Here’s some show-and-tell. I found these odds and ends of UPA publicity at Cinecon, the classic movie convention held in Hollywood over Labor day weekend. None of these miscellaneous tid-bits are very important, but they are all part of the great jigsaw puzzle of film history — and can be telling on how the UPA cartoons were marketed and perceived by the public at the time. The first row is a four page spread from a pocket-sized movie magazine called Prevue (July 1953). I posted the cover below left (click on thumbnails to see full size image). You never know what you’ll find in oddball (and odd-sized) fan magazines such as these. In addition to the UPA pages, there were three pages promoting Disney’s live action feature The Sword and The Rose.

Next we have several clippings from Motion Picture Herald, a weekly trade magazine aimed at theatre owners. A dealer was selling a whole years run of 52 issues from 1952. I went through them all and found these items of interest: Columbia Pictures took out several back cover ads touting there current releases, done in a “newspaper” style, with press-style blurbs.
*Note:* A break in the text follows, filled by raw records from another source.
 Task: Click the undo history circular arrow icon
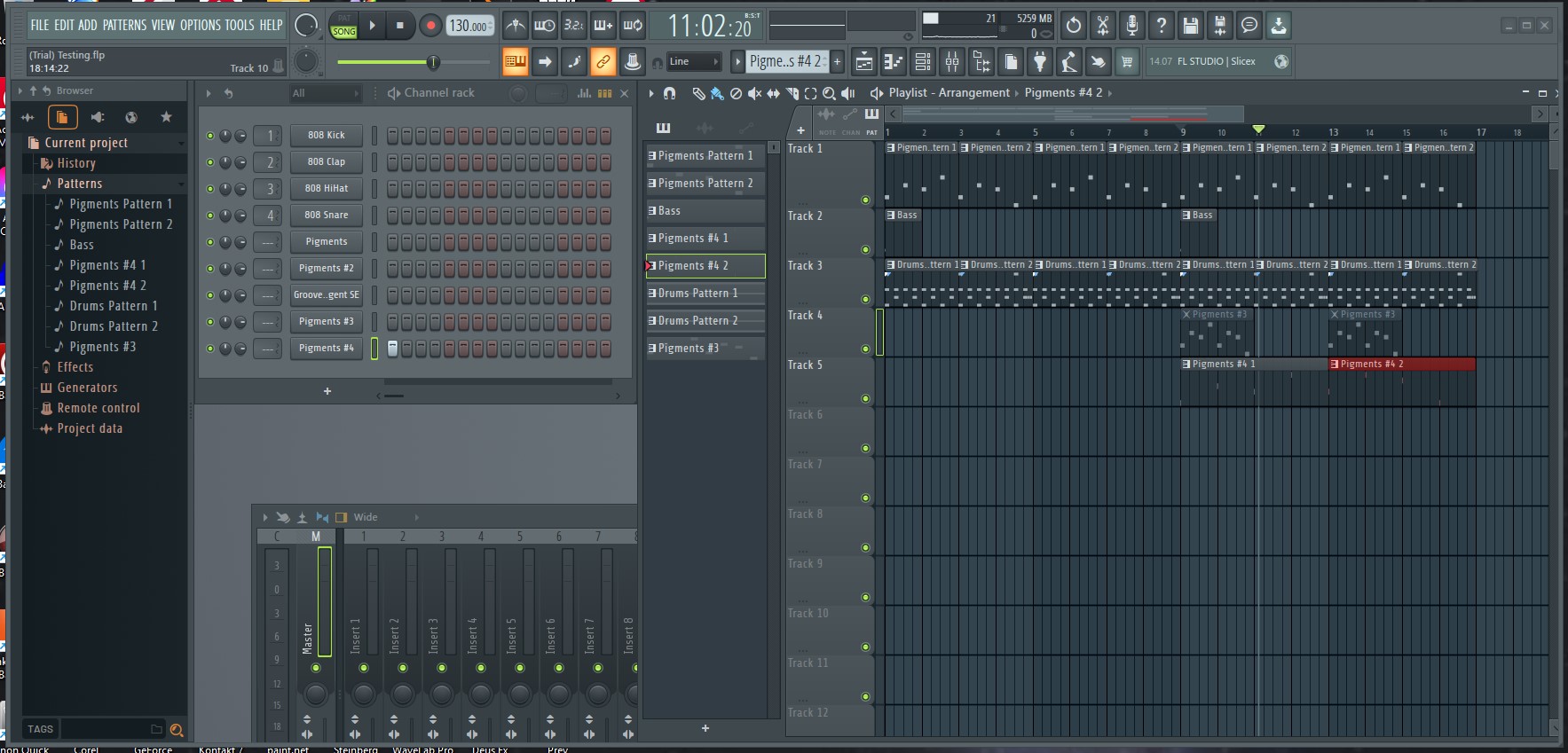(1073, 26)
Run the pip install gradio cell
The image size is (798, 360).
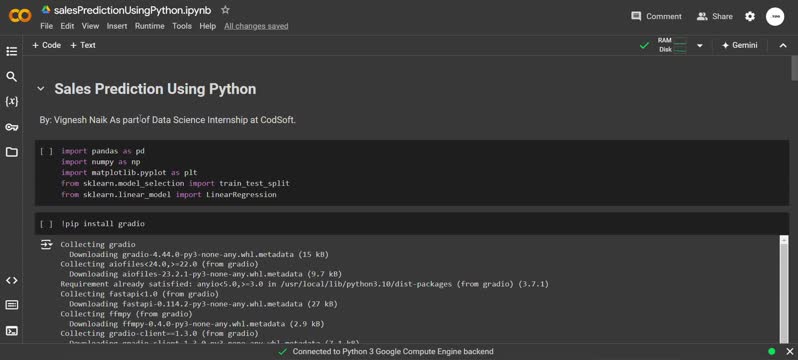[x=46, y=224]
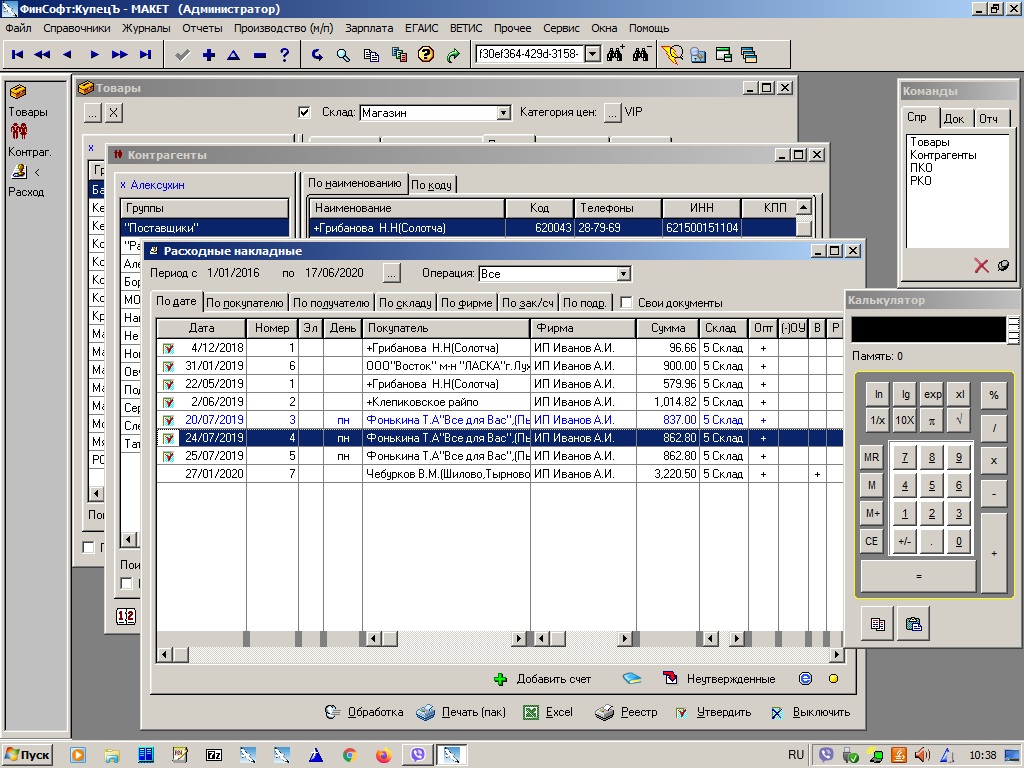Open the toolbar GUID combo box dropdown

pos(591,54)
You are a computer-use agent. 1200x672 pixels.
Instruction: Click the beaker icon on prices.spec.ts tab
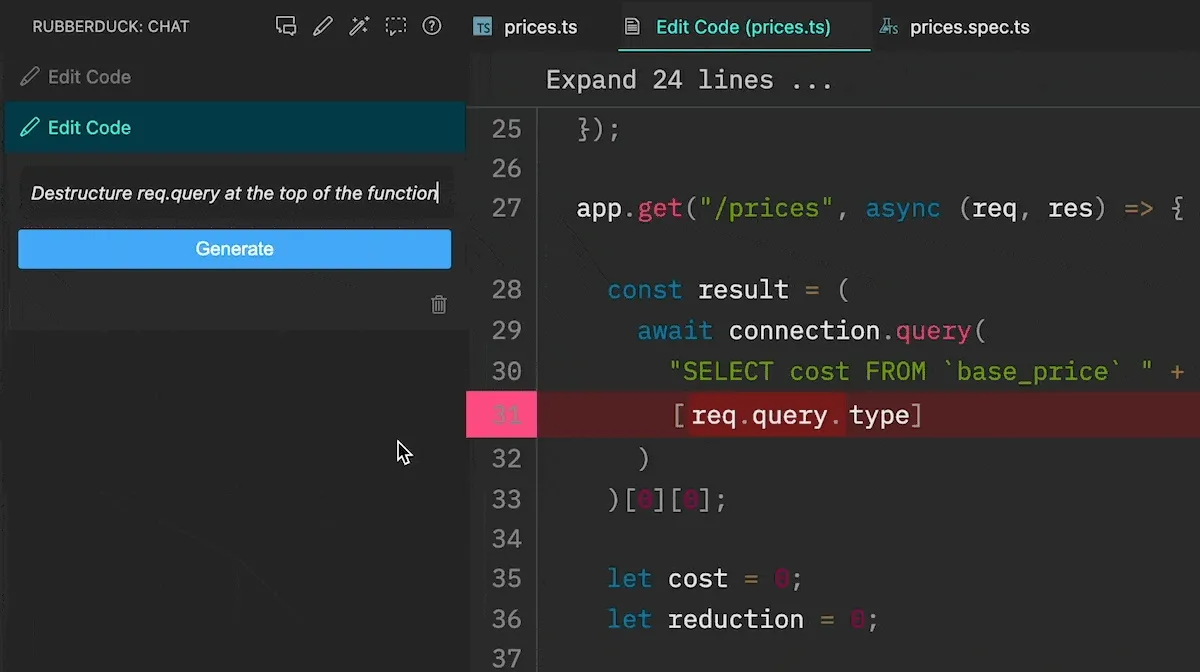888,27

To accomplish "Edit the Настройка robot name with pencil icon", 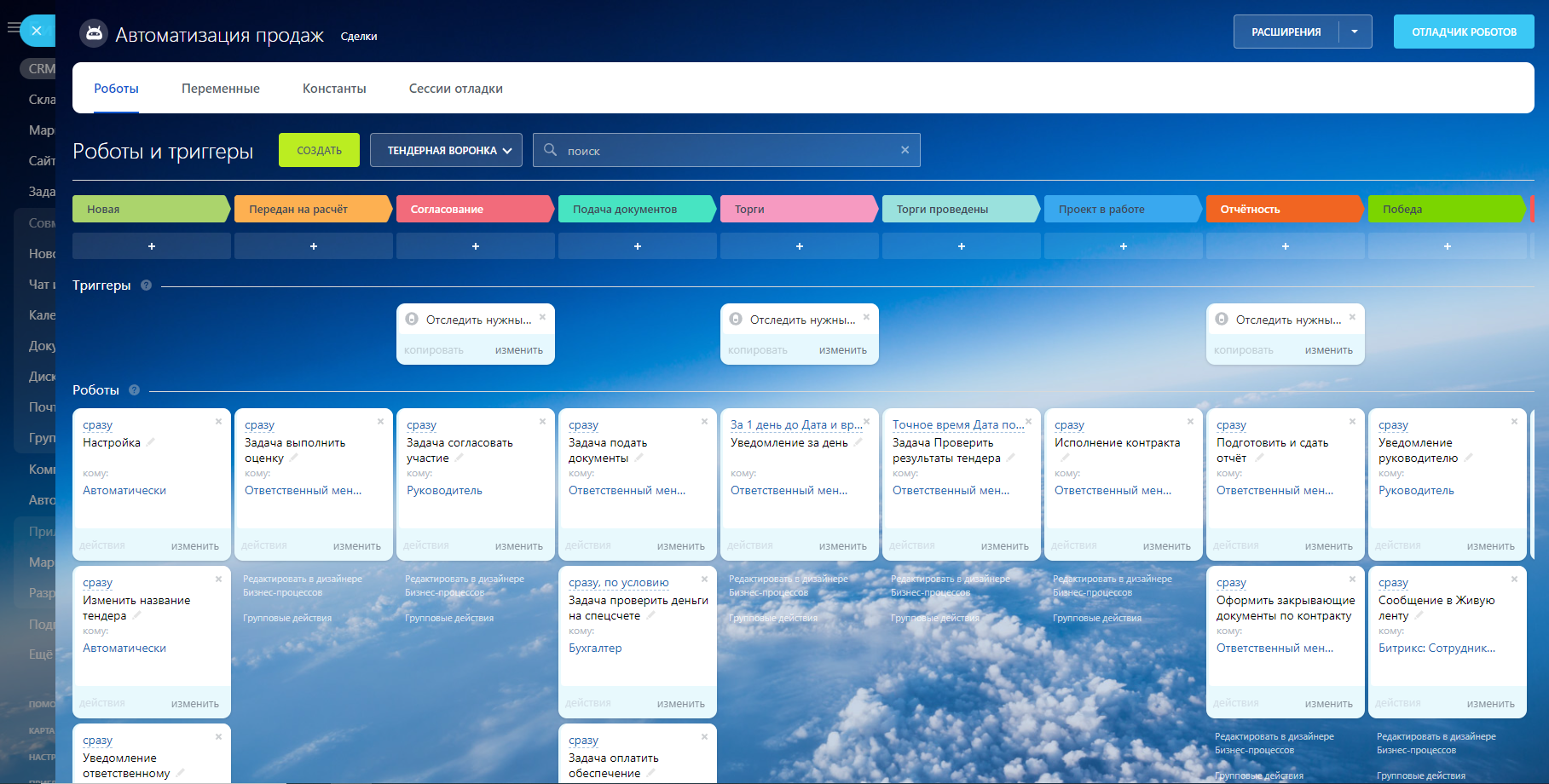I will pos(151,442).
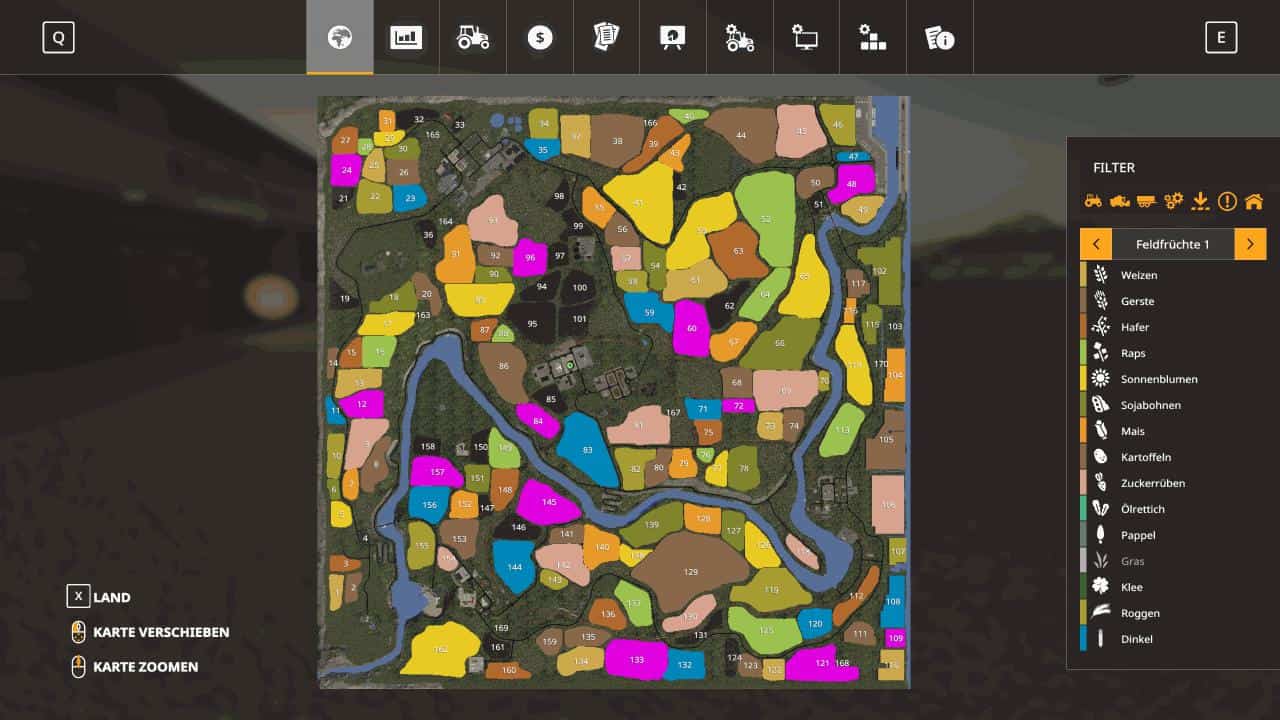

At left, a bit about producer Steve Bosustow and his Academy Award; in the center, Columbia highlights a Bethesda Maryland theatre who billed Rooty Toot Toot and a bunch of Magoo cartoons over the main feature (Return of the Texan, a 20th Century Fox film); and at right, proving the incredible popularity of Mr. Magoo, the Herald ran this photo of a theatre in London who made a whole show of Mr. Magoo cartoons: “The First Mr. Magoo Show”. I wonder if there were ever a second or third?

And finally, a double-page ad in February 10th 1951 edition of Motion Picture Herald hyping the popularity and press (NY Times, Life Magazine, comparisions to Disney’s Three Little Pigs) of UPA’s Gerald McBoing Boing. It’s rare for any individual short to rate a full page ad – more so a two page spread.